# POC Tournament Update



## Scott (May 24, 2004)

Tournament is still on this weekend, despite weather forecast. Hoping for some delay in the front's arrival.
*
FRIDAY - anybody who is fishing, we'll be out there with PAT and SPOT tags. So if anybody can pre-fish the tournament on Friday, please keep in touch on Channel 72 or via my cell phone - the number is in the tournament rules off the website.*

Right now, should have about four boats out Friday fishing.


----------



## Scott (May 24, 2004)

Tonight's forecast is not great but not too bad either for the area just outside the pass.

Friday: Variable winds less than 5 kt becoming ENE 5 to 9 kt in the morning. Isolated showers and thunderstorms. Seas around 1 ft. .

Friday Night: ENE wind 10 to 12 kt. Mostly clear. Seas around 1 ft. .

Saturday: NE wind 12 to 15 kt. Sunny. Seas around 2 ft. .

Saturday Night: ESE wind 10 to 13 kt. Clear. Seas around 2 ft. .

Sunday: E wind 10 to 12 kt. Sunny. Seas around 2 ft. .


----------



## Tarponchaser (May 25, 2005)

*Chamber of Commerence*

I hope your forecast is correct and not from the Chamber of Commerce. MY marine forecast says 5 - 6 on Saturday and Sunday 4-5's on Sunday.



Scott said:


> Tonight's forecast is not great but not too bad either for the area just outside the pass.
> 
> Friday: Variable winds less than 5 kt becoming ENE 5 to 9 kt in the morning. Isolated showers and thunderstorms. Seas around 1 ft. .
> 
> ...


----------



## Scott (May 24, 2004)

Tarponchaser said:


> I hope your forecast is correct and not from the Chamber of Commerce. MY marine forecast says 5 - 6 on Saturday and Sunday 4-5's on Sunday.


That is likely the highest in the forecast area - but not in the tarpon area. The one I posted is for 35 feet of water right in front of the pass. Pinpoint forecast.

Forecast this a.m. ain't great but ain't horrible either and is a little better than yesterdays....

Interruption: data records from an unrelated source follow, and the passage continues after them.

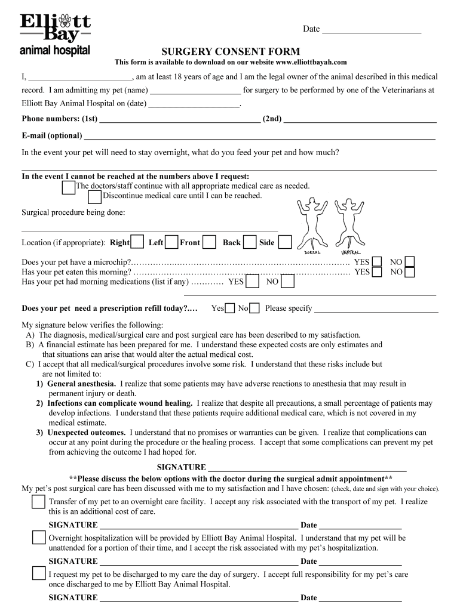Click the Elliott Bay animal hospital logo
56,35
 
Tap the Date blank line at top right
372,30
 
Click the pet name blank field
195,91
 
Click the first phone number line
180,119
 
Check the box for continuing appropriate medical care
69,187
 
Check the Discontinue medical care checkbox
94,197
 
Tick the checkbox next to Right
137,242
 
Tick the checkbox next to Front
209,242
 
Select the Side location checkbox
285,242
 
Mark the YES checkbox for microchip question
377,262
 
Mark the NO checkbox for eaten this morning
409,272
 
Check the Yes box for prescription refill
230,308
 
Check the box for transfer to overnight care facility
39,502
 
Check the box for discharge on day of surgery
39,575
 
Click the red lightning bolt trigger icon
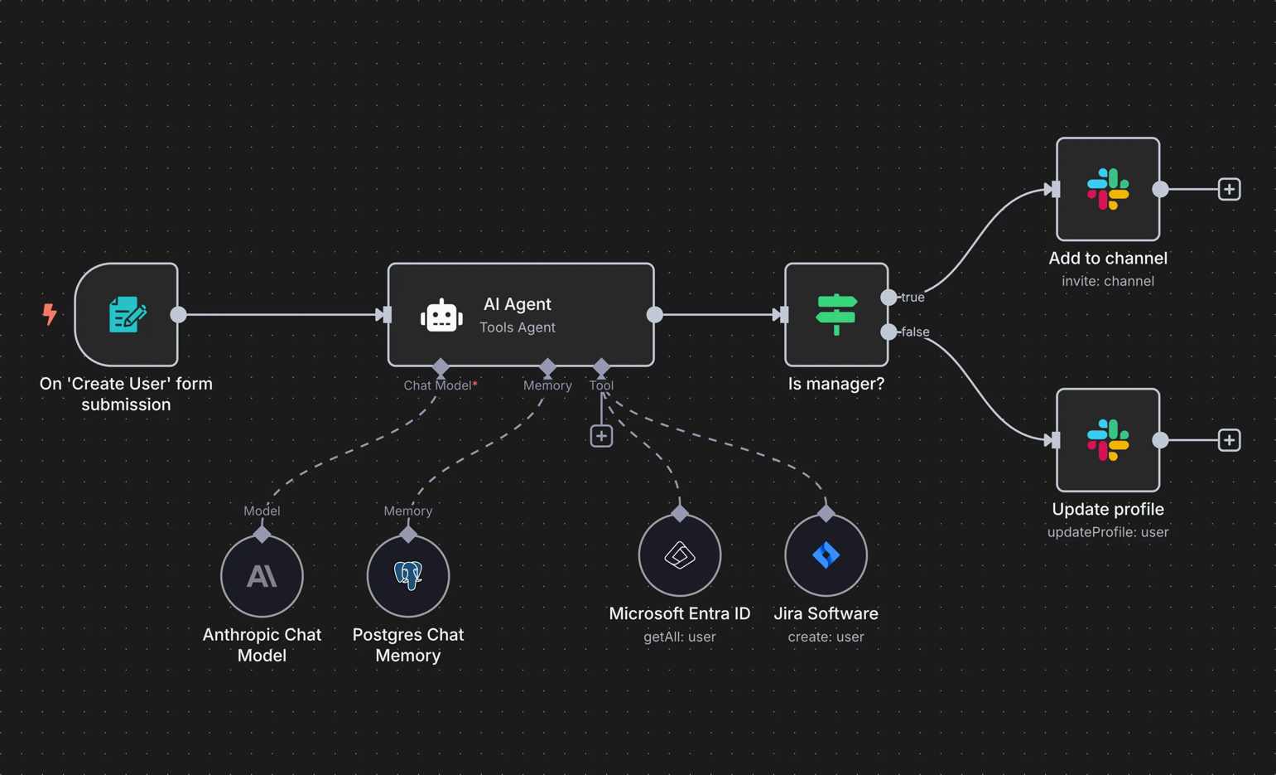pos(50,314)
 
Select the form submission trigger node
pos(127,315)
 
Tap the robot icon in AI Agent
pos(441,316)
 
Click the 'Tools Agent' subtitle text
pos(518,327)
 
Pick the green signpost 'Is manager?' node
pos(836,315)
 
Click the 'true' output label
pos(912,298)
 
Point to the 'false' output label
pos(915,332)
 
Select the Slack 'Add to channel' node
pos(1108,190)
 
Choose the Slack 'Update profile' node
pos(1108,440)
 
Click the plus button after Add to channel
pos(1229,190)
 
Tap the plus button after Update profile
pos(1229,440)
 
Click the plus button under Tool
pos(601,436)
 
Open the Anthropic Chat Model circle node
pos(262,576)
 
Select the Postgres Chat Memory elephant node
pos(408,576)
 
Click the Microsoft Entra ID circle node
pos(680,555)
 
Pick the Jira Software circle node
pos(826,555)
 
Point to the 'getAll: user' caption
pos(680,637)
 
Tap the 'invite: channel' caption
pos(1108,282)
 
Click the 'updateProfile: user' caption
pos(1108,532)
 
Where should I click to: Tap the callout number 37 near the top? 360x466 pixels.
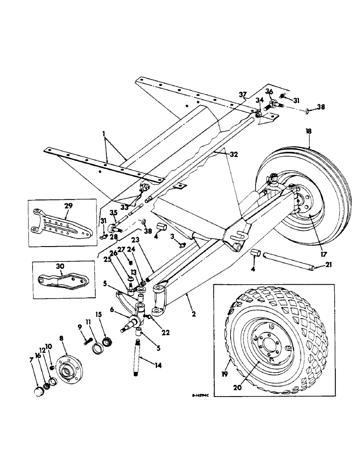coord(242,96)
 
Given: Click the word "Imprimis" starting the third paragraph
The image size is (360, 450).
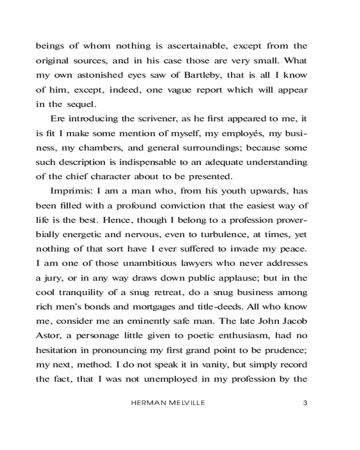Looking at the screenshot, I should [69, 191].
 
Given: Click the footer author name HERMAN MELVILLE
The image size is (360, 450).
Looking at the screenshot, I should [168, 403].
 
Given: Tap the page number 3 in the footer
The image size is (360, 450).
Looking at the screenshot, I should [305, 403].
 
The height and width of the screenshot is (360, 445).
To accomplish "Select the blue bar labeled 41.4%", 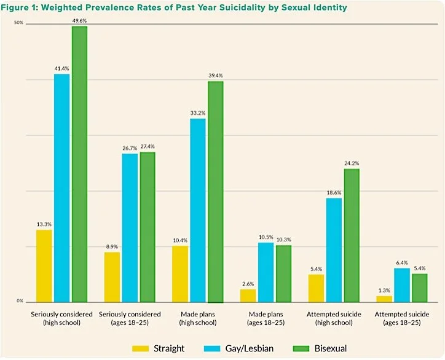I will [61, 188].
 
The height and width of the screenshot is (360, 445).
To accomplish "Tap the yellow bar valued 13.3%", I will [44, 265].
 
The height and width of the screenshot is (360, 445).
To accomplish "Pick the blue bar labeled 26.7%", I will [130, 228].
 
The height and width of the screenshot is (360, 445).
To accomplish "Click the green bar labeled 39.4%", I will [215, 192].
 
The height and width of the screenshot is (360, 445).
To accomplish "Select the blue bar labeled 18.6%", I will [334, 250].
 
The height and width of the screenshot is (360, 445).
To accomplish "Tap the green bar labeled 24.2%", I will [352, 235].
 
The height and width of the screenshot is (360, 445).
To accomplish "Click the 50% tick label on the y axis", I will [19, 23].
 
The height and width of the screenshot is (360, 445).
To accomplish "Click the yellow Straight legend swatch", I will [141, 348].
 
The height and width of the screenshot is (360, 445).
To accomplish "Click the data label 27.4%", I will [148, 146].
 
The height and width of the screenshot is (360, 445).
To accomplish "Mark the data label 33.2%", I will [197, 113].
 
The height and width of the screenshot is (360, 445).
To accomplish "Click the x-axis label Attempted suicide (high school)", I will [334, 318].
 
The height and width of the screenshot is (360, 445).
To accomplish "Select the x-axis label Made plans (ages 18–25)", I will [266, 318].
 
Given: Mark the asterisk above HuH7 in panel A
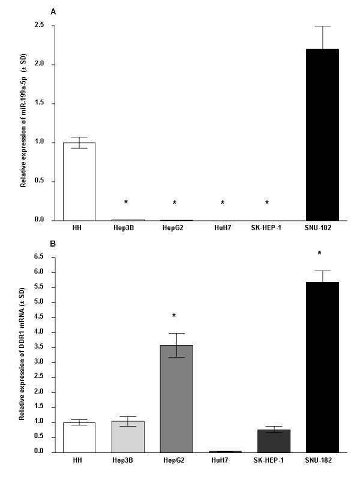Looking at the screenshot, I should point(223,203).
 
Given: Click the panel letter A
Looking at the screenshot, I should point(54,11).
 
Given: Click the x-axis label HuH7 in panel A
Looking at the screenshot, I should point(223,228).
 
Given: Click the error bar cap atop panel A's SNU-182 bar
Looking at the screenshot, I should point(322,26).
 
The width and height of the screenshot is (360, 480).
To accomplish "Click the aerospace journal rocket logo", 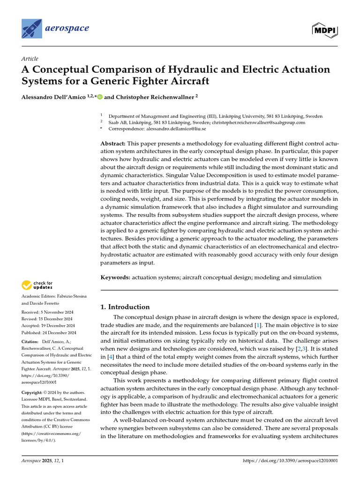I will pyautogui.click(x=31, y=29).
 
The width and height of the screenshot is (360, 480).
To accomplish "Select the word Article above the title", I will pyautogui.click(x=30, y=59).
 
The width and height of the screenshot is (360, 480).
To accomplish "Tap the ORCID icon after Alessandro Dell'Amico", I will pyautogui.click(x=100, y=97).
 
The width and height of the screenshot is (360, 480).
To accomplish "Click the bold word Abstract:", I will pyautogui.click(x=113, y=143).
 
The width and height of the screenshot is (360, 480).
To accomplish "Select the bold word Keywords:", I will pyautogui.click(x=115, y=278).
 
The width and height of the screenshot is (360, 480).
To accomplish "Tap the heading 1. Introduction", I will pyautogui.click(x=125, y=307).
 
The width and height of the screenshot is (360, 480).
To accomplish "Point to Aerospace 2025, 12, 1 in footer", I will pyautogui.click(x=43, y=461).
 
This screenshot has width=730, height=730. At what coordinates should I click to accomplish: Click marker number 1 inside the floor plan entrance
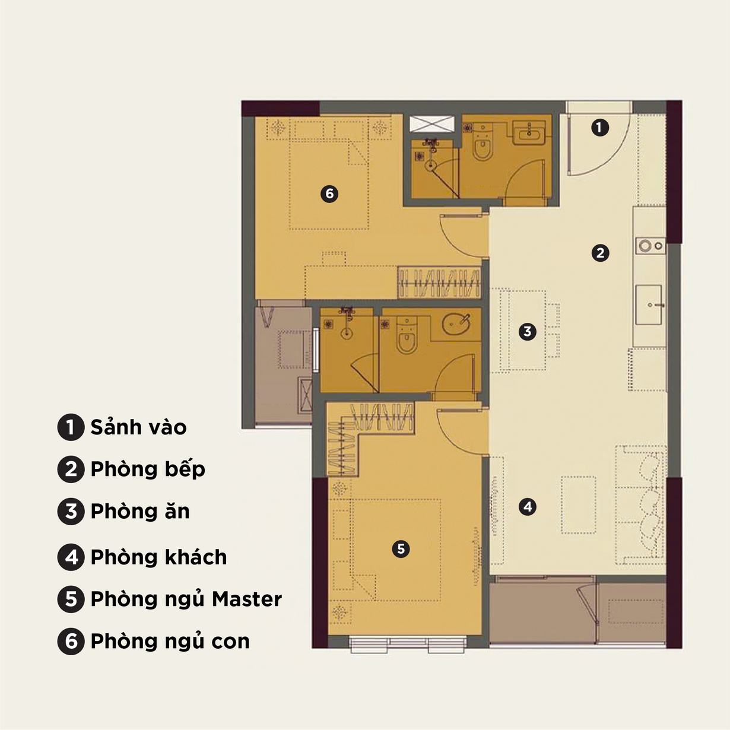click(x=600, y=128)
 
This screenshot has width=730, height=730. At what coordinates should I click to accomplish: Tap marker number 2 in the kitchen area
click(x=601, y=253)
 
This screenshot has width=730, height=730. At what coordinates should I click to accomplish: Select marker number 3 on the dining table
click(x=528, y=332)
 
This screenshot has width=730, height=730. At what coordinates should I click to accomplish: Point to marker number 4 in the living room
click(x=528, y=506)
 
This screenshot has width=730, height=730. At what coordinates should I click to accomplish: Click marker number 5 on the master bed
click(x=401, y=548)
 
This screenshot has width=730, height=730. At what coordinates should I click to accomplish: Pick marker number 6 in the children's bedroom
click(x=329, y=193)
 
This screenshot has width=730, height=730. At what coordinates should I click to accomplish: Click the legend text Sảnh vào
click(x=138, y=427)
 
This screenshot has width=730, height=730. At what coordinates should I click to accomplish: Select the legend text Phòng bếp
click(x=148, y=469)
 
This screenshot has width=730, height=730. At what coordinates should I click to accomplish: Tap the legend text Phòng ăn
click(x=140, y=511)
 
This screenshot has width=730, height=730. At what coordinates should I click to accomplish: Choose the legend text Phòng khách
click(x=158, y=557)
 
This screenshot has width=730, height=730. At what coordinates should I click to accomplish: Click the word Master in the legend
click(x=247, y=599)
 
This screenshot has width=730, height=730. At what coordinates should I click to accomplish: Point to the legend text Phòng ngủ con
click(x=170, y=642)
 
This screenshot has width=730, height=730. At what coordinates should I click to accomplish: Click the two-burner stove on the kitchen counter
click(x=650, y=246)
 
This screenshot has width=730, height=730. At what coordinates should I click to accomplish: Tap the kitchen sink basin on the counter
click(x=649, y=304)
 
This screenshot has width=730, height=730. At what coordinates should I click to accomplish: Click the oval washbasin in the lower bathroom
click(x=456, y=324)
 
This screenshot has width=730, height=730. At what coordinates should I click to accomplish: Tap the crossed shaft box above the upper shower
click(x=432, y=123)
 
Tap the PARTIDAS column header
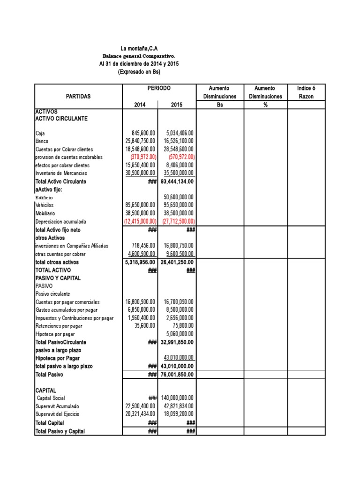pos(78,96)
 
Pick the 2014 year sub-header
pos(140,105)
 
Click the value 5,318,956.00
pos(139,262)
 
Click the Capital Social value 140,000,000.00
pos(178,398)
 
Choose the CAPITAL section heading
pos(45,390)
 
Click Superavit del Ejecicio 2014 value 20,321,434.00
pos(141,414)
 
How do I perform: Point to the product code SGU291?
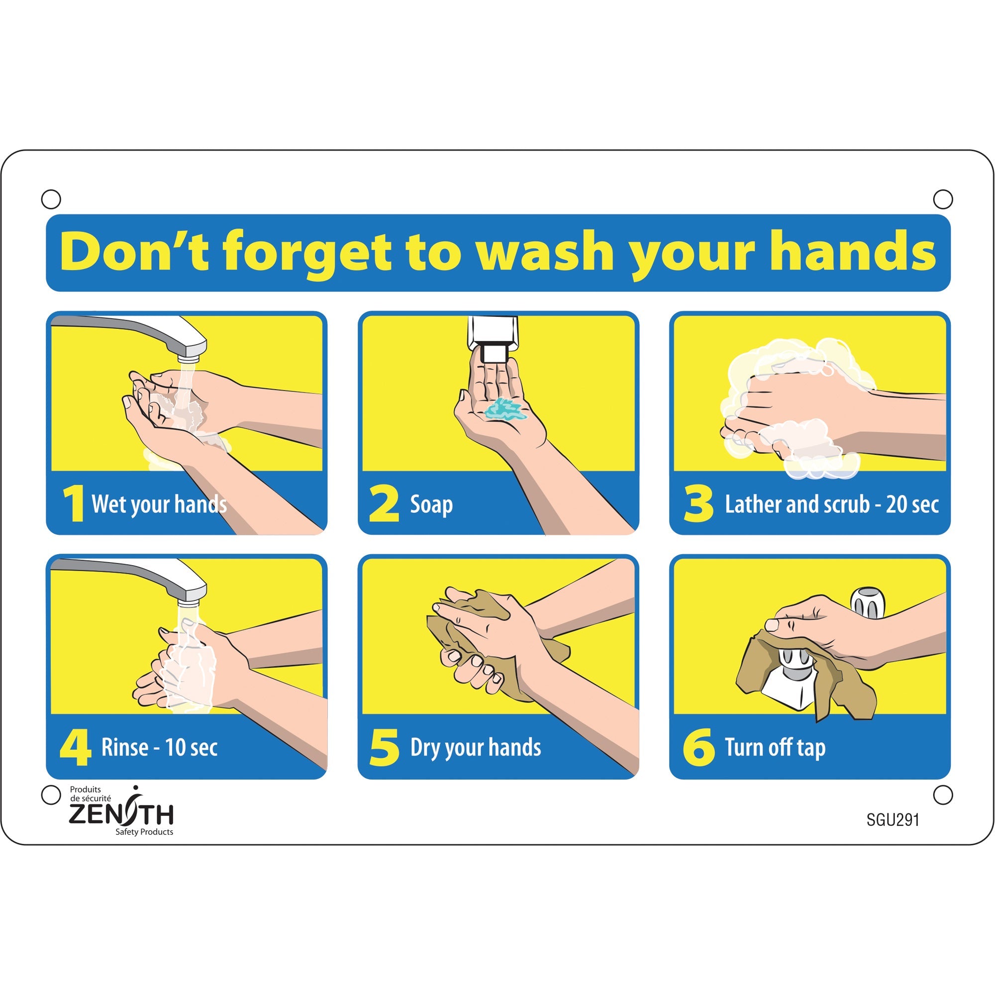893,819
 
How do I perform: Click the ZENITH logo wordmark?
121,814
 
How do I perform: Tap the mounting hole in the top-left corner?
51,199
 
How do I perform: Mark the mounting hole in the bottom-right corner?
942,795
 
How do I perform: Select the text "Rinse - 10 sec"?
159,747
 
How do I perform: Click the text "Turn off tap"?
775,747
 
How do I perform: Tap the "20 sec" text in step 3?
912,504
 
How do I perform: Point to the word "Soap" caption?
431,504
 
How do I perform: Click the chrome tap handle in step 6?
867,602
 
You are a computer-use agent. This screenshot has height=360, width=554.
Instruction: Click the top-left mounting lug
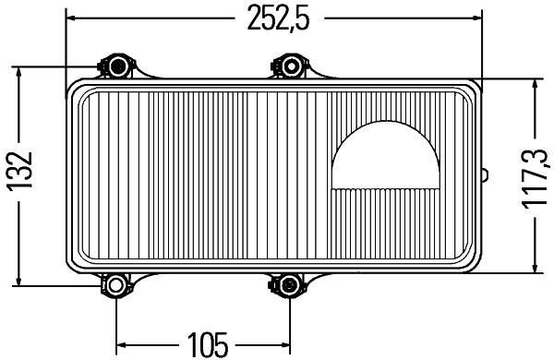click(116, 66)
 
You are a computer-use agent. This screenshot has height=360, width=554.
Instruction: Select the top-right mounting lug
click(289, 66)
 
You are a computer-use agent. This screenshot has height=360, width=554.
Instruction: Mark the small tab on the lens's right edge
click(483, 174)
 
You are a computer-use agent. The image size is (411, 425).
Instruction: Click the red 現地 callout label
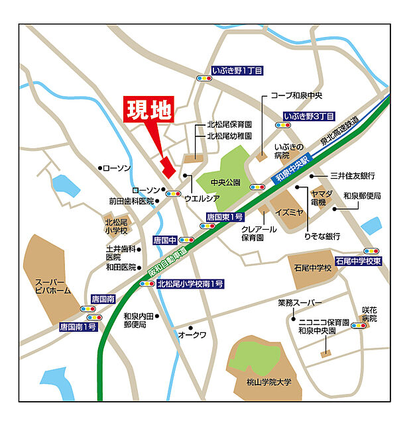(x=148, y=110)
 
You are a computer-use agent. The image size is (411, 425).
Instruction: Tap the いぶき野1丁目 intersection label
(x=237, y=70)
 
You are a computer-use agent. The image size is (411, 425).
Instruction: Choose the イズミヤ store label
(x=291, y=212)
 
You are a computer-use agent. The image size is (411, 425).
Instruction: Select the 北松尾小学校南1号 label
(x=190, y=284)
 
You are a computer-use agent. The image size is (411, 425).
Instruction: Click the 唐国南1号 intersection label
(x=79, y=326)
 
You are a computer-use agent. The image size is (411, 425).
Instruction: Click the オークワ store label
(x=192, y=335)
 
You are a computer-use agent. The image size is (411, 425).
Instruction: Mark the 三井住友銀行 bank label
(x=353, y=175)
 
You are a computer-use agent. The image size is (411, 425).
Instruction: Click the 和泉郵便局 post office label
(x=363, y=197)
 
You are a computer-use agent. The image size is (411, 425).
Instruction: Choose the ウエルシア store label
(x=202, y=198)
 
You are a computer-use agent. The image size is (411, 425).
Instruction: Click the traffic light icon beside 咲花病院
(x=358, y=326)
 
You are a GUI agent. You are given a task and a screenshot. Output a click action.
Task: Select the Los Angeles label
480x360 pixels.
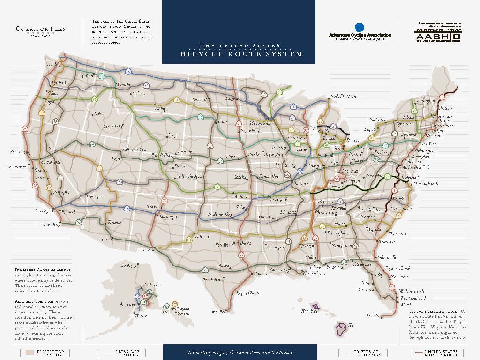point(45,211)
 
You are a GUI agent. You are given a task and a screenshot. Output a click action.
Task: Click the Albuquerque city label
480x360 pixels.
point(166,217)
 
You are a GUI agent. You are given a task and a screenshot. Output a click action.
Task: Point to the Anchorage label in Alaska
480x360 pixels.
point(128,304)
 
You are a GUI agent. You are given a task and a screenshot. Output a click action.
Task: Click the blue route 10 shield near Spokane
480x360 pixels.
point(128,71)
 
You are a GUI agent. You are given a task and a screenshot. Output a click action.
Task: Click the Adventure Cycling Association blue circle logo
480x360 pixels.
point(360,28)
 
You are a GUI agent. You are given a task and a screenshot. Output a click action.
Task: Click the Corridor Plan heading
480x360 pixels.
point(42,29)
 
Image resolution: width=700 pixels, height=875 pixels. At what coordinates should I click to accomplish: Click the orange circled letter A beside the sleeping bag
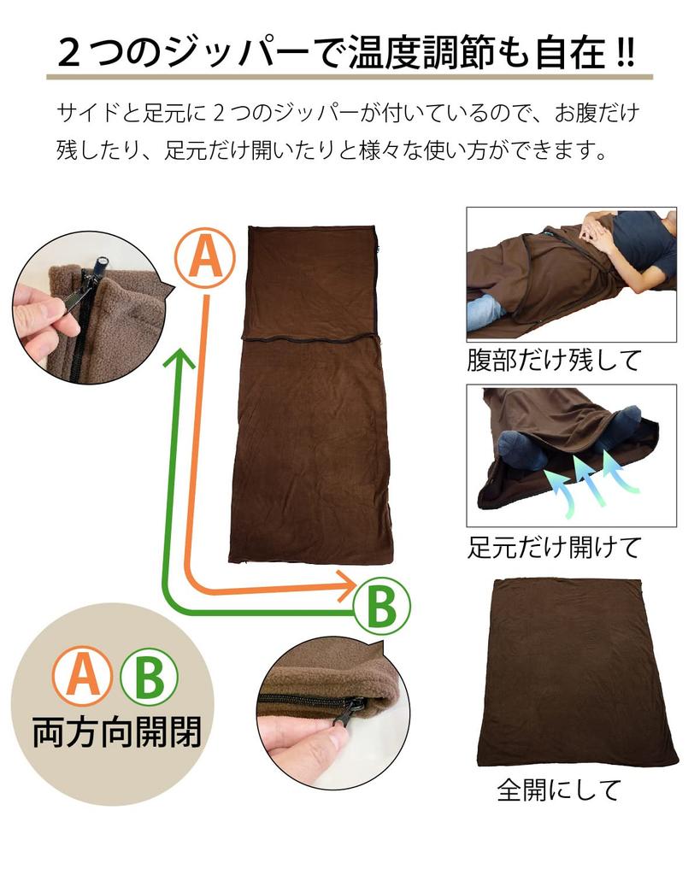tap(204, 255)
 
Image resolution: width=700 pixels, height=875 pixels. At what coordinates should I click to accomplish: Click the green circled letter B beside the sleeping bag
tap(381, 607)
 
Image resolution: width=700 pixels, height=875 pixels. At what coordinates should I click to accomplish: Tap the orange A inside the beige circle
tap(82, 675)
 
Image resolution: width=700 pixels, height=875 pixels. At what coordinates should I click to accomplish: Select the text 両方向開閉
tap(116, 733)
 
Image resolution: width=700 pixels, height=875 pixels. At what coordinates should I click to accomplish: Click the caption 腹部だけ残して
tap(553, 360)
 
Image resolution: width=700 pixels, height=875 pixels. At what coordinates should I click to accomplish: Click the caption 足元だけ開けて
tap(553, 547)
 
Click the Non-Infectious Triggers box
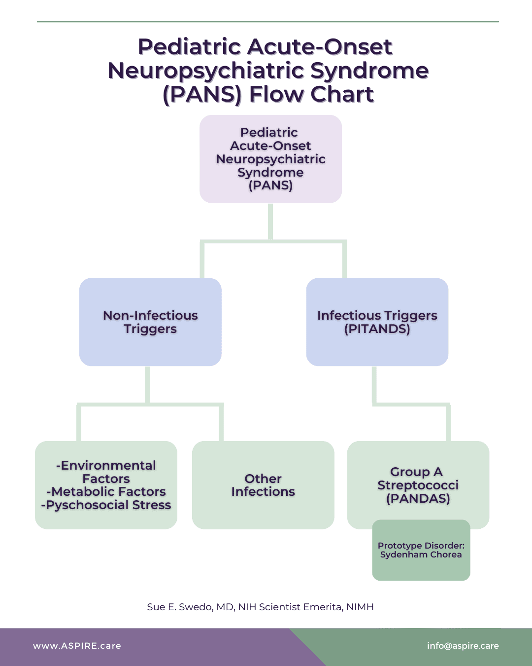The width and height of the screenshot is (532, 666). pos(150,322)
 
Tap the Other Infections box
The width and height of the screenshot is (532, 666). pos(263,485)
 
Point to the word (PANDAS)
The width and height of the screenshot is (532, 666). pos(418,498)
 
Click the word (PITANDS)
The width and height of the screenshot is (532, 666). pos(377,329)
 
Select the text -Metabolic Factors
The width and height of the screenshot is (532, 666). pos(106,491)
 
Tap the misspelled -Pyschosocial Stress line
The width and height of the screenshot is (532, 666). pos(106,505)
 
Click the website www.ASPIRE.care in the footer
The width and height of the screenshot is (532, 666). pos(77,646)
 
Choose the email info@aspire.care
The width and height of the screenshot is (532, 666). pos(463,646)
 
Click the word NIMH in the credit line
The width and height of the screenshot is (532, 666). pos(360,607)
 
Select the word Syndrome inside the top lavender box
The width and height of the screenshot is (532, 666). pos(270,172)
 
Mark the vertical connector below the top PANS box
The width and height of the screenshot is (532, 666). pos(270,222)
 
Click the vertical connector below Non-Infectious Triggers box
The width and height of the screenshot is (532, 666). pos(147,385)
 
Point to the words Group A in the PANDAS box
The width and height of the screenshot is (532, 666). pos(416,472)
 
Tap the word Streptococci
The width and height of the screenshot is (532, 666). pos(418,485)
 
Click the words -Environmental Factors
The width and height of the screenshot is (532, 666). pos(106,472)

Friday: Variable winds less than 5 kt becoming N 5 to 7 kt in the morning. A slight chance of showers and thunderstorms. Seas around 1 ft. .

Friday Night: NE wind 5 to 13 kt. Partly cloudy. Seas 1 to 2 ft. .

Saturday: NE wind 10 to 14 kt. Sunny. Seas around 2 ft. .

Saturday Night: ENE wind around 10 kt. Mostly clear. Seas around 2 ft. .

Sunday: E wind 10 to 12 kt. Sunny. Seas around 2 ft. .


----------



## Animal Chris (May 21, 2004)

Sounds like a good weekend to set up inside J Hook. See you at the Junction!


----------



## marc (May 21, 2004)

Forcast for West Matagorda Bay... I would think that if the bays is smooth, then the near shore should be nice. 


Saturday--Northeast winds 10 to 15 knots decreasing to 5 to 10 knots in the afternoon. Bay waters slightly choppy decreasing to smooth. 

Saturday Night--Northeast winds 5 to 10 knots. Bay waters smooth. 

Sunday Through Monday Night--East winds 5 to 10 knots. Bay waters smooth.


----------



## Trouthappy (Jun 12, 2008)

There should be some stray bigger tarpon between the jetties. In the bay. In Saluria, even. It's not like Galveston fishing where wind can ruin it.


----------